- _Saved data entries_:
• • • • •
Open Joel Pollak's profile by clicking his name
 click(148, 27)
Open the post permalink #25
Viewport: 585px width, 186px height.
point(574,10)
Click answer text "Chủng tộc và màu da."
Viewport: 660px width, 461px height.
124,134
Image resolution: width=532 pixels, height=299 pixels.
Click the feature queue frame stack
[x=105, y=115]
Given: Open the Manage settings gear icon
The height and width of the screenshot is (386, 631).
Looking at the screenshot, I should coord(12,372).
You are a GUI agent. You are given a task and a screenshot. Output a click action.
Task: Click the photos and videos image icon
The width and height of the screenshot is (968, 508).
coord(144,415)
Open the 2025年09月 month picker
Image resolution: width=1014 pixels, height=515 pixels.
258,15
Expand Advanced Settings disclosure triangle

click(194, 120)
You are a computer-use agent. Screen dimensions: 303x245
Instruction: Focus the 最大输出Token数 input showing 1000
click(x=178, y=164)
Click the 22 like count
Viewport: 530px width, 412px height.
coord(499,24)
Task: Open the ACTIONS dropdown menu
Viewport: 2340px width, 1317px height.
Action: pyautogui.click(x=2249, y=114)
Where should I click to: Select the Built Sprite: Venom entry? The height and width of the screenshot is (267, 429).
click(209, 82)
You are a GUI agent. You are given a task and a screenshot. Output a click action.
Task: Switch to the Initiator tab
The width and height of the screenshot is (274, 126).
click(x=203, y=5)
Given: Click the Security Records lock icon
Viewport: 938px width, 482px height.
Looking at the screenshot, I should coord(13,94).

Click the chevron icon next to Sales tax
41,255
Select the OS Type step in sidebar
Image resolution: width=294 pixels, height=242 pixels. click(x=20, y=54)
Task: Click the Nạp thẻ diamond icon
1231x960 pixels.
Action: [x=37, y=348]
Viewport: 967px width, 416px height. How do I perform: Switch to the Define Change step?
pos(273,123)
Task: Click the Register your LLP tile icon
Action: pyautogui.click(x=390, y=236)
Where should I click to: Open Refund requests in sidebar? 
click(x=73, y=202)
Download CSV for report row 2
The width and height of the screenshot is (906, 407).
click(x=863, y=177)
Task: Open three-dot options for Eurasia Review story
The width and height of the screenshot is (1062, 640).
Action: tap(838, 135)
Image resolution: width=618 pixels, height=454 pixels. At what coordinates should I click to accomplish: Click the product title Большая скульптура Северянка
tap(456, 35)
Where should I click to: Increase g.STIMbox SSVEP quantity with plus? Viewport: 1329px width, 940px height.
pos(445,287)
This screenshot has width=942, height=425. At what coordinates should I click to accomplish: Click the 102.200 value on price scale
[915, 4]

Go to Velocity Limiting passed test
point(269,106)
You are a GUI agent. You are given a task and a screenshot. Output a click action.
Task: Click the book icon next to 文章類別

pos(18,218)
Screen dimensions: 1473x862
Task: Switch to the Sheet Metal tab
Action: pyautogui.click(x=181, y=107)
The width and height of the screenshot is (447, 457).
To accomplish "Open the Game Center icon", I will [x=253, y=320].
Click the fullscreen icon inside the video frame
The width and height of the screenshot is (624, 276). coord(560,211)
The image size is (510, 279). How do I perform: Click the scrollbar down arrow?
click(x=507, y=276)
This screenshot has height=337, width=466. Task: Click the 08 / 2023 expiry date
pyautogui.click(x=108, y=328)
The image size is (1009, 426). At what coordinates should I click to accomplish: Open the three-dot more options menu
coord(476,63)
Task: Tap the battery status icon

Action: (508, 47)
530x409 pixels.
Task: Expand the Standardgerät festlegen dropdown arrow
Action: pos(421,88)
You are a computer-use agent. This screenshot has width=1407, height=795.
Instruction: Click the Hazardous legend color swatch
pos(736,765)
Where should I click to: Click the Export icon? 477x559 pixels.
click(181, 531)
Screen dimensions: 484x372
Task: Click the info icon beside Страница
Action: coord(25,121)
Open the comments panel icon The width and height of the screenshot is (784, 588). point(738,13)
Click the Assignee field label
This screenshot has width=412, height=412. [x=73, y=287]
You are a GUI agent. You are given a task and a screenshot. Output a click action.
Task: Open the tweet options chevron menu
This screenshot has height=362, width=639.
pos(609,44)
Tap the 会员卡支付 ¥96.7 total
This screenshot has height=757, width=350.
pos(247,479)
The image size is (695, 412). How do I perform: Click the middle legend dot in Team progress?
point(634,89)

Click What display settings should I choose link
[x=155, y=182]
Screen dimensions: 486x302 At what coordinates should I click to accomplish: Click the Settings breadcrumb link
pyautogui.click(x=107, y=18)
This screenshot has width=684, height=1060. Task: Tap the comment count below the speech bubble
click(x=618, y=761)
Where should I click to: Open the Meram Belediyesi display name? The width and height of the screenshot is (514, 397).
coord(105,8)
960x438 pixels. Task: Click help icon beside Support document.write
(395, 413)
• • • • •
- _WORK TO COMPLETE_: Please reproduce all of the entries above exactly as they appear.

- _ANSWER TO THE EXERCISE_:
Open Joel Pollak's profile by clicking his name
 click(148, 27)
Open the post permalink #25
Viewport: 585px width, 186px height.
point(574,10)
Click answer text "Chủng tộc và màu da."
Viewport: 660px width, 461px height.
124,134
Image resolution: width=532 pixels, height=299 pixels.
Click the feature queue frame stack
[x=105, y=115]
Given: Open the Manage settings gear icon
The height and width of the screenshot is (386, 631).
Looking at the screenshot, I should coord(12,372).
You are a GUI agent. You are given a task and a screenshot. Output a click action.
Task: Click the photos and videos image icon
The width and height of the screenshot is (968, 508).
coord(144,415)
Open the 2025年09月 month picker
Image resolution: width=1014 pixels, height=515 pixels.
258,15
Expand Advanced Settings disclosure triangle

click(194, 120)
You are a computer-use agent. Screen dimensions: 303x245
Instruction: Focus the 最大输出Token数 input showing 1000
click(x=178, y=164)
Click the 22 like count
Viewport: 530px width, 412px height.
coord(499,24)
Task: Open the ACTIONS dropdown menu
Viewport: 2340px width, 1317px height.
Action: pyautogui.click(x=2249, y=114)
Where should I click to: Select the Built Sprite: Venom entry? The height and width of the screenshot is (267, 429).
click(209, 82)
You are a GUI agent. You are given a task and a screenshot. Output a click action.
Task: Switch to the Initiator tab
The width and height of the screenshot is (274, 126).
click(x=203, y=5)
Given: Click the Security Records lock icon
Viewport: 938px width, 482px height.
Looking at the screenshot, I should coord(13,94).

Click the chevron icon next to Sales tax
41,255
Select the OS Type step in sidebar
Image resolution: width=294 pixels, height=242 pixels. click(x=20, y=54)
Task: Click the Nạp thẻ diamond icon
1231x960 pixels.
Action: [x=37, y=348]
Viewport: 967px width, 416px height. How do I perform: Switch to the Define Change step?
pos(273,123)
Task: Click the Register your LLP tile icon
Action: pyautogui.click(x=390, y=236)
Where should I click to: Open Refund requests in sidebar? 
click(x=73, y=202)
Download CSV for report row 2
The width and height of the screenshot is (906, 407).
click(x=863, y=177)
Task: Open three-dot options for Eurasia Review story
The width and height of the screenshot is (1062, 640).
Action: tap(838, 135)
Image resolution: width=618 pixels, height=454 pixels. At what coordinates should I click to accomplish: Click the product title Большая скульптура Северянка
tap(456, 35)
Where should I click to: Increase g.STIMbox SSVEP quantity with plus? Viewport: 1329px width, 940px height.
pos(445,287)
This screenshot has width=942, height=425. At what coordinates should I click to accomplish: Click the 102.200 value on price scale
[915, 4]

Go to Velocity Limiting passed test
point(269,106)
You are a GUI agent. You are given a task and a screenshot. Output a click action.
Task: Click the book icon next to 文章類別

pos(18,218)
Screen dimensions: 1473x862
Task: Switch to the Sheet Metal tab
Action: pyautogui.click(x=181, y=107)
The width and height of the screenshot is (447, 457).
To accomplish "Open the Game Center icon", I will [x=253, y=320].
Click the fullscreen icon inside the video frame
The width and height of the screenshot is (624, 276). coord(560,211)
The image size is (510, 279). How do I perform: Click the scrollbar down arrow?
click(x=507, y=276)
This screenshot has height=337, width=466. Task: Click the 08 / 2023 expiry date
pyautogui.click(x=108, y=328)
The image size is (1009, 426). At what coordinates should I click to accomplish: Open the three-dot more options menu
coord(476,63)
Task: Tap the battery status icon

Action: (508, 47)
530x409 pixels.
Task: Expand the Standardgerät festlegen dropdown arrow
Action: pos(421,88)
You are a computer-use agent. This screenshot has width=1407, height=795.
Instruction: Click the Hazardous legend color swatch
pos(736,765)
Where should I click to: Click the Export icon? 477x559 pixels.
click(181, 531)
Screen dimensions: 484x372
Task: Click the info icon beside Страница
Action: coord(25,121)
Open the comments panel icon The width and height of the screenshot is (784, 588). point(738,13)
Click the Assignee field label
This screenshot has width=412, height=412. [x=73, y=287]
You are a GUI agent. You are given a task and a screenshot. Output a click action.
Task: Open the tweet options chevron menu
This screenshot has height=362, width=639.
pos(609,44)
Tap the 会员卡支付 ¥96.7 total
This screenshot has height=757, width=350.
pos(247,479)
The image size is (695, 412). How do I perform: Click the middle legend dot in Team progress?
point(634,89)

Click What display settings should I choose link
[x=155, y=182]
Screen dimensions: 486x302 At what coordinates should I click to accomplish: Click the Settings breadcrumb link
pyautogui.click(x=107, y=18)
This screenshot has width=684, height=1060. Task: Tap the comment count below the speech bubble
click(x=618, y=761)
Where should I click to: Open the Meram Belediyesi display name? The width and height of the screenshot is (514, 397).
coord(105,8)
960x438 pixels. Task: Click help icon beside Support document.write
(395, 413)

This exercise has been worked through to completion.